Prove that every group of prime order is cyclic..
let $G$ be a group and let $<g>$ $\in G$.
$<g>=<1,g,g^2,g^3,….>. $ is a subgroup of G.
Since the order is prime $n= 1 or P $,
Since g$\neq$1 , $n\geq2$ or $n=p$.
By Lagrange theorem
$[G]=[G:H]*|H|$ implies…….
I can't make ends meet to the last part..$\frac{[G]}{<g>}$
Can anyone guide me to the end of this problem?
Best Answer
Let $G$ be a group of prime order say $p$.

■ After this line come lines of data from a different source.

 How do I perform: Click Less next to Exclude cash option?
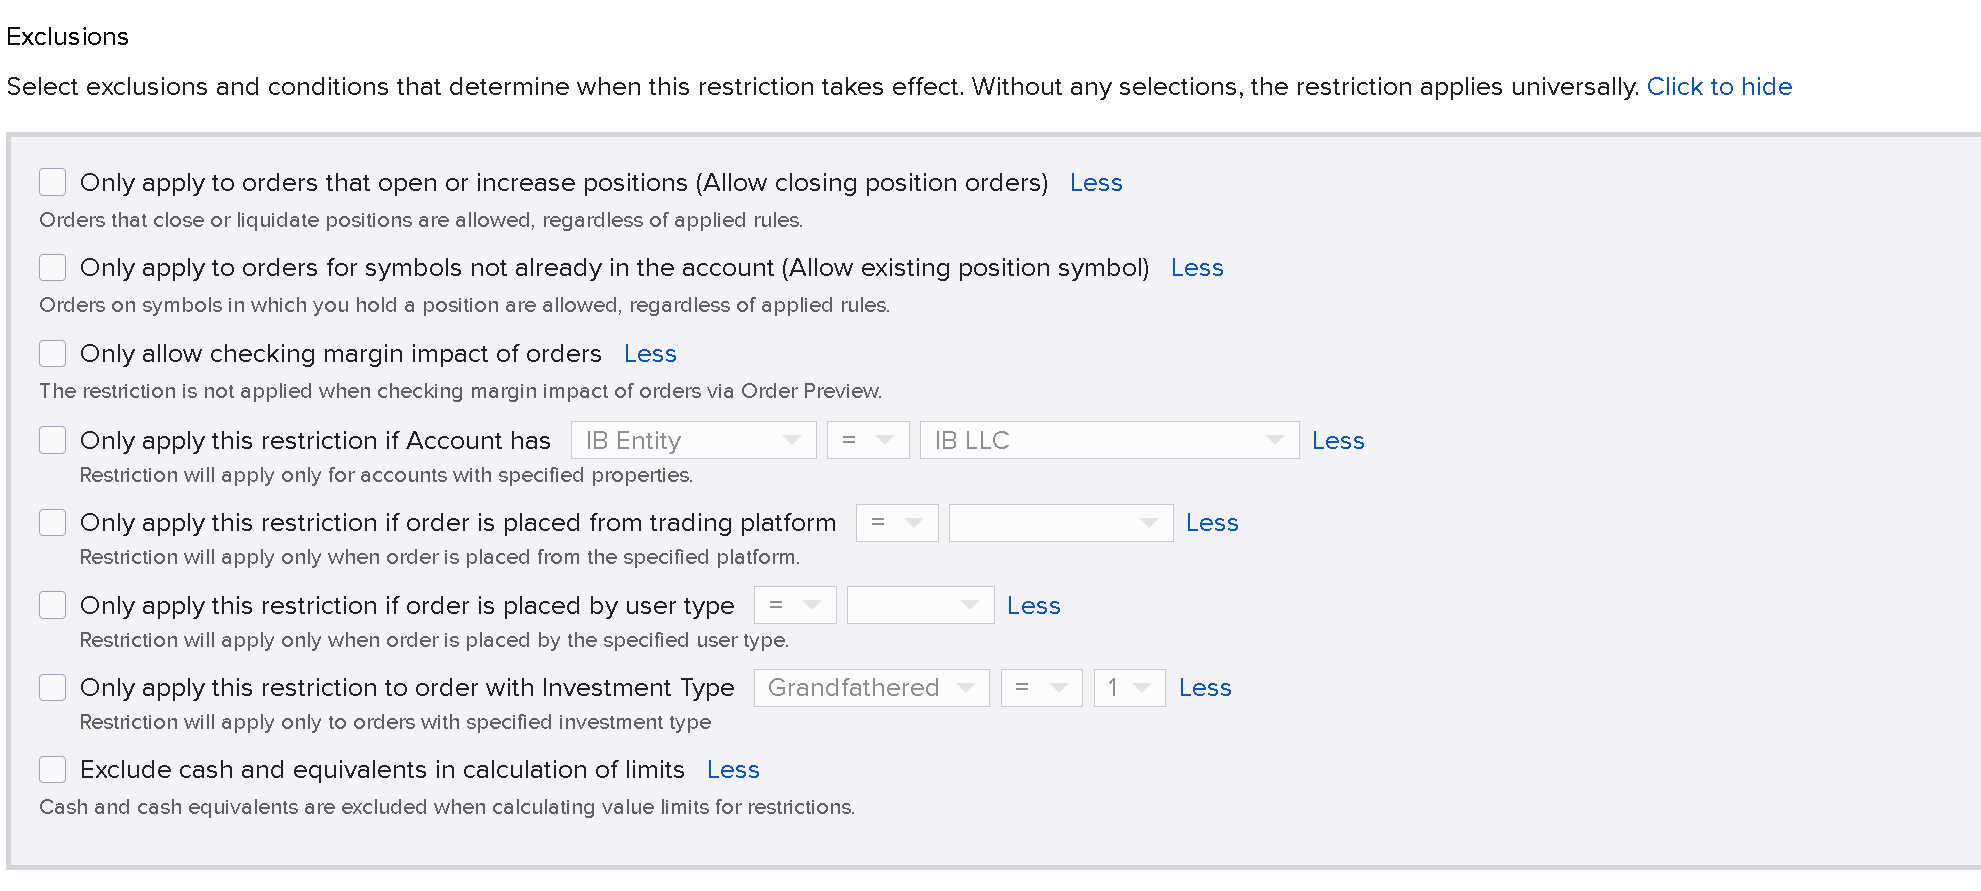(x=733, y=770)
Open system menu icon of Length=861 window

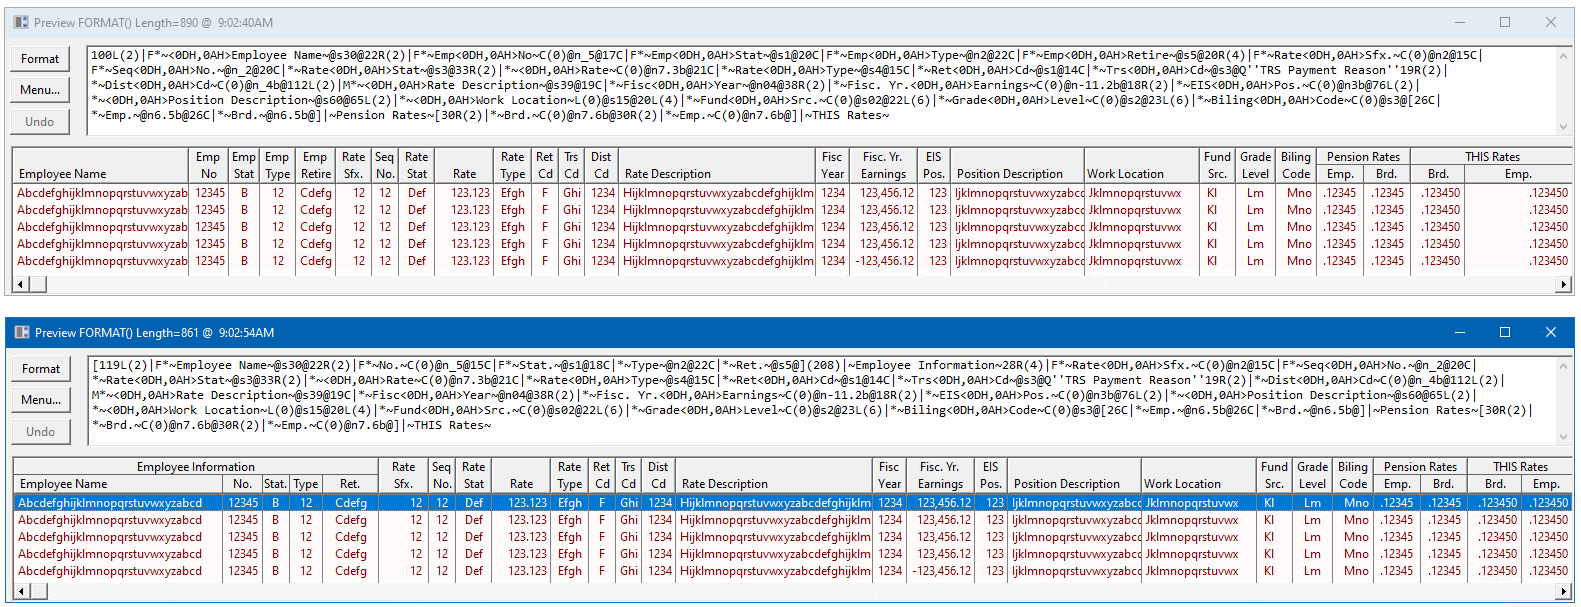(22, 332)
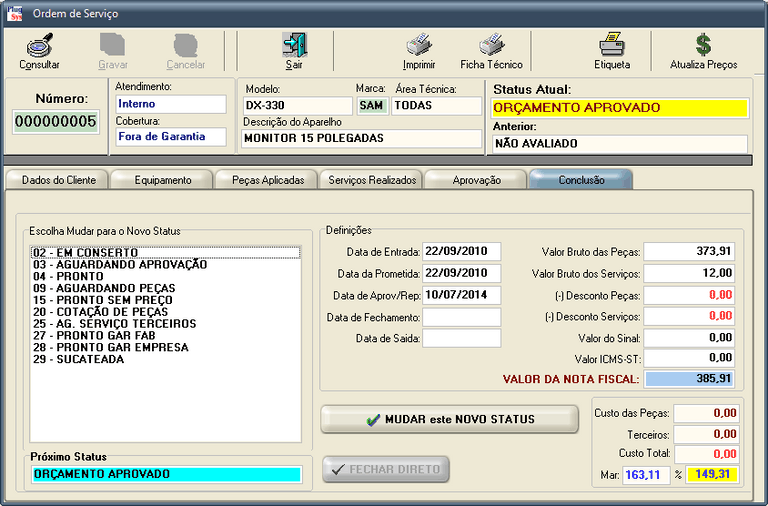The width and height of the screenshot is (768, 506).
Task: Open Ficha Técnico print icon
Action: click(x=491, y=46)
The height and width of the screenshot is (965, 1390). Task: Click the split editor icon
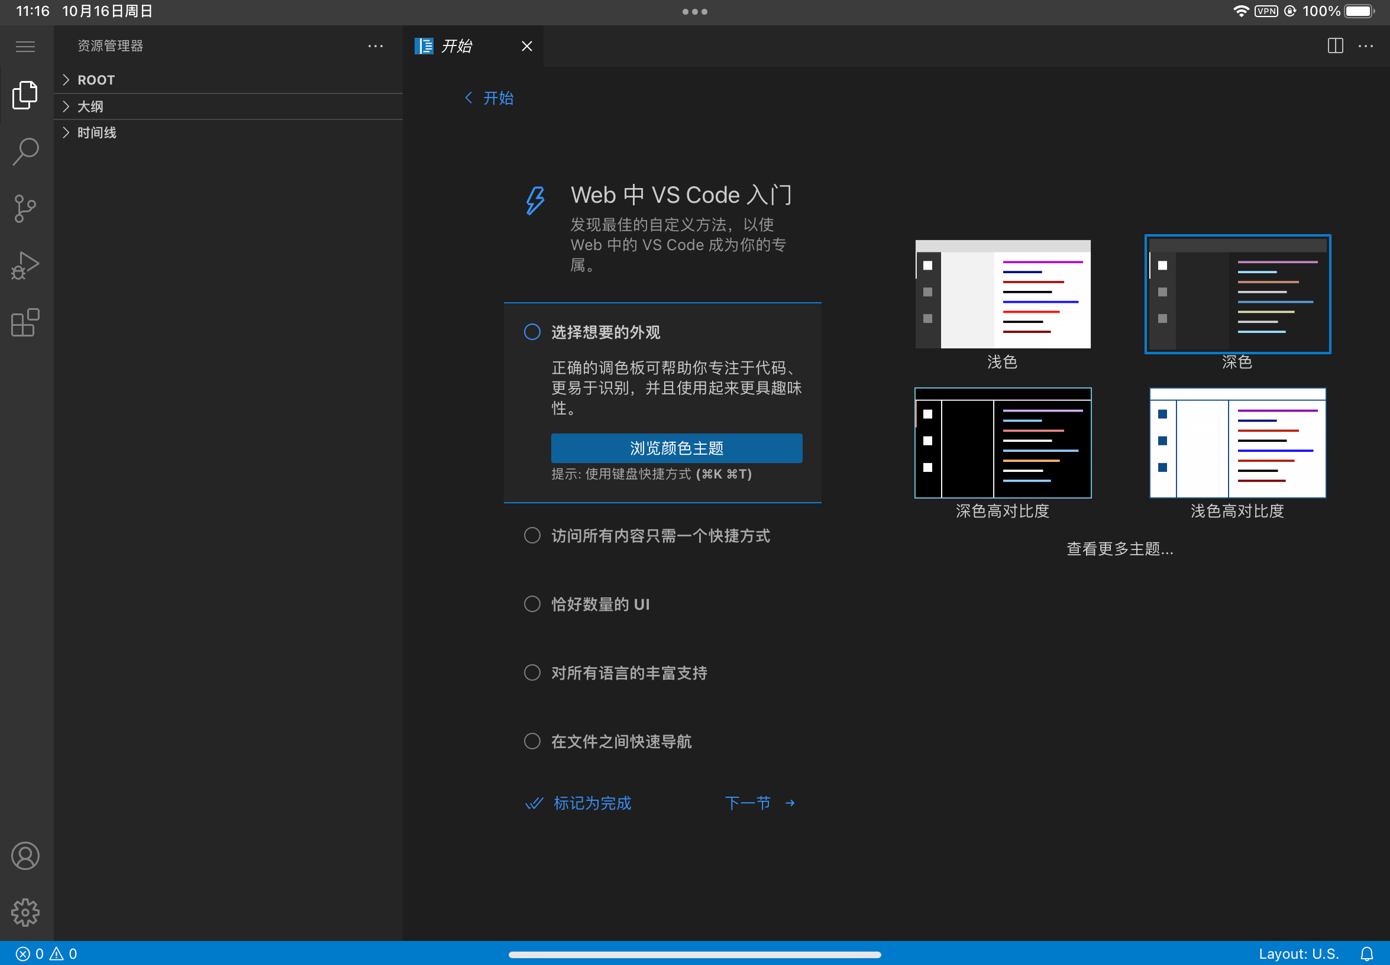pyautogui.click(x=1335, y=46)
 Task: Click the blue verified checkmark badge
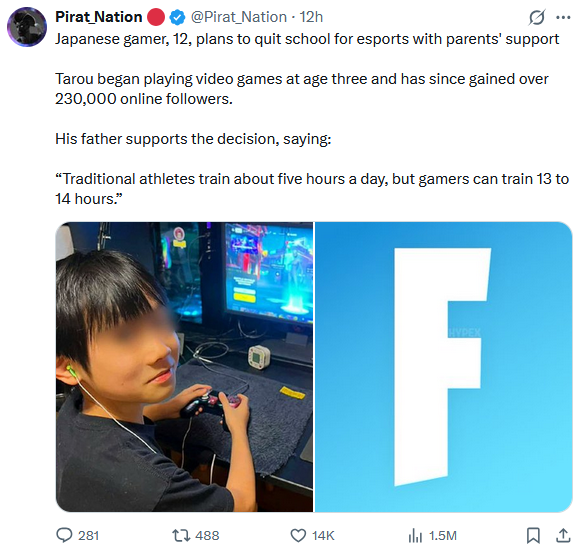pyautogui.click(x=177, y=17)
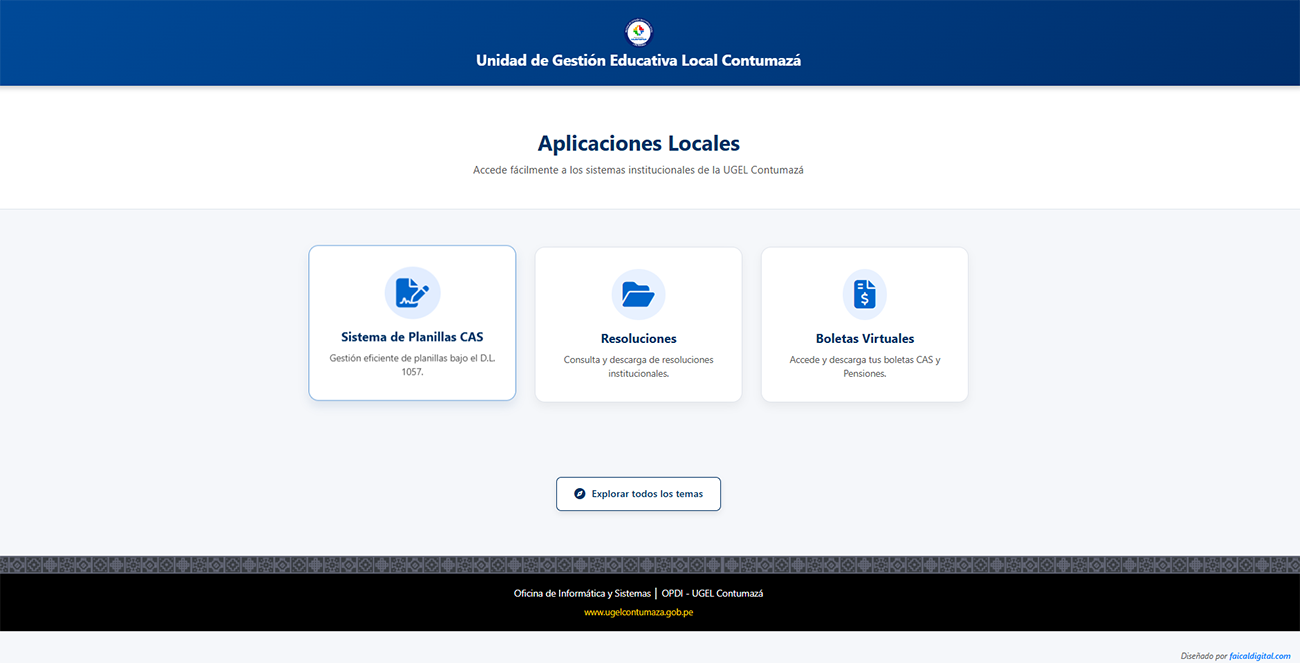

Take a non identity element $g\in G$ and consider group generated by $g$ i.e., $\big<g\big>$.
As the group is finite $|\big<g\big>|=n$ for some positive integer $n$.
Now, As $\big<g\big>\leq G$, we thank Lagrange theorem and conlcude that $|\big<g\big>|$ divides $|G|$
i.e., $n$ divides $p$.
But $p$ being prime has no proper factors which gives only possibilities of $n$ to be $1$ or $p$.
As $g$ is a non identity element $n\neq 1$ which implies $n=p$
we have $\big<g\big>\leq G$ and $|\big<g\big>|=|G|$ which implies $\big<g\big>=G$ i.e., $G$ is cyclic.